*Extract provided*:
—————
5. Conclusions
(1) A comparative discussion of different prediction methodologies was first conducted, elucidating the advantages of deep learning models in pavement performance prediction. A PSO-LSTM pavement performance prediction model incorporating a sliding window mechanism was subsequently established. Based on historical pavement performance inspection data from Linfen City, Shanxi Province, prediction analyses were performed for both the PCI and RQI indicators. The reliability and validity of the PSO-LSTM model were verified through a multi-model prediction accuracy comparison.
(2) Through a systematic comparison with the conventional RNN model and the unoptimized LSTM model, the optimized PSO-LSTM model demonstrates superior performance in terms of loss function convergence speed, test set error metrics, and coefficient of determination. The coefficients of determination (R2) for PCI and RQI prediction on typical road segments under heavy traffic loading reach 0.845 and 0.869, respectively. In the original PCI/RQI scale (0–100), the MAE values of 1.86 and 2.13 are well within a single condition grade interval (10 points), confirming the model’s practical utility for maintenance decision-making.
—————
*Records*:

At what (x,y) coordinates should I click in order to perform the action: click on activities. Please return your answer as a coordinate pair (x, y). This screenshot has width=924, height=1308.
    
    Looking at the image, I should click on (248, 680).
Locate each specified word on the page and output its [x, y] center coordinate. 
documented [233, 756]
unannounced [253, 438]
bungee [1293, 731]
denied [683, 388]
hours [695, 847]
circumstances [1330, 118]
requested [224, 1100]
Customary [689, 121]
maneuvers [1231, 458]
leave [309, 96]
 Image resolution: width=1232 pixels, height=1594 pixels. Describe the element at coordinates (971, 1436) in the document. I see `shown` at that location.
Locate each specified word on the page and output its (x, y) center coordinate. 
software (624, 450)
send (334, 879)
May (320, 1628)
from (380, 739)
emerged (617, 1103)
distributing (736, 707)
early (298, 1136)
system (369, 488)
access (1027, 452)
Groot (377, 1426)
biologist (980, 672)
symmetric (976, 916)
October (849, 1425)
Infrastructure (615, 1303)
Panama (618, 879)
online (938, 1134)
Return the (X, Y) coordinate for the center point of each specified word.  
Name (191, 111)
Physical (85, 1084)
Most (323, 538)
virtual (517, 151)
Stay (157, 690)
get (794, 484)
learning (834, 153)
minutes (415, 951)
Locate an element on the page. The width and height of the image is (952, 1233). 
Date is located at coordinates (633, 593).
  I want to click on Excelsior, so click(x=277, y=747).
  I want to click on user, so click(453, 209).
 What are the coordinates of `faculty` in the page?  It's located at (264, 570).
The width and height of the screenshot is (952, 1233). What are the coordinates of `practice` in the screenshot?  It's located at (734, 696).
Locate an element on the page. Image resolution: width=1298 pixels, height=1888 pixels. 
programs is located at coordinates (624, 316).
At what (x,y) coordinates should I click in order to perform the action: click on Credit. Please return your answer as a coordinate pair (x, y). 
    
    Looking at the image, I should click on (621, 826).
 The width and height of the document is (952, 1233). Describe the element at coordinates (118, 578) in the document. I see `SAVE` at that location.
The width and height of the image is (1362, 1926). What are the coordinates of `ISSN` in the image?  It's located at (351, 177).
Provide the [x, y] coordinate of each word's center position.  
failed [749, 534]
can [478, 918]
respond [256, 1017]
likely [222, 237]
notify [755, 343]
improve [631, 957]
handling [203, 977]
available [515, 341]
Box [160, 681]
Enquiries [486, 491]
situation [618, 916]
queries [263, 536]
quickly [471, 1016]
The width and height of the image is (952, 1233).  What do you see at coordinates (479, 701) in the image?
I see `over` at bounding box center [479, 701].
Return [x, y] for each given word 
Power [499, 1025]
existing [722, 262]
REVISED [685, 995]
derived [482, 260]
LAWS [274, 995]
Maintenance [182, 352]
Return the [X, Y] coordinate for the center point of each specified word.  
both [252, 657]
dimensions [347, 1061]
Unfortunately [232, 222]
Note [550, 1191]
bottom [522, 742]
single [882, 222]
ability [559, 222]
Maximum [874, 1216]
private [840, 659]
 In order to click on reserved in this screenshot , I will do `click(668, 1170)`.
—————
Continue the conclusions on the PSO-LSTM pavement performance prediction model with the next numbered point after (2).

(3) Through the prediction of pavement service performance over a four-year forecast horizon for typical road segments, it is observed that segments with maintenance interventions exhibit substantially smaller performance degradation compared with unmaintained segments. The findings suggest that the implementation of maintenance measures at appropriate intervals can effectively retard the deterioration of pavement service performance. Road segments predicted to reach PCI below 80 should be prioritized for preventive maintenance to achieve optimal life-cycle cost efficiency.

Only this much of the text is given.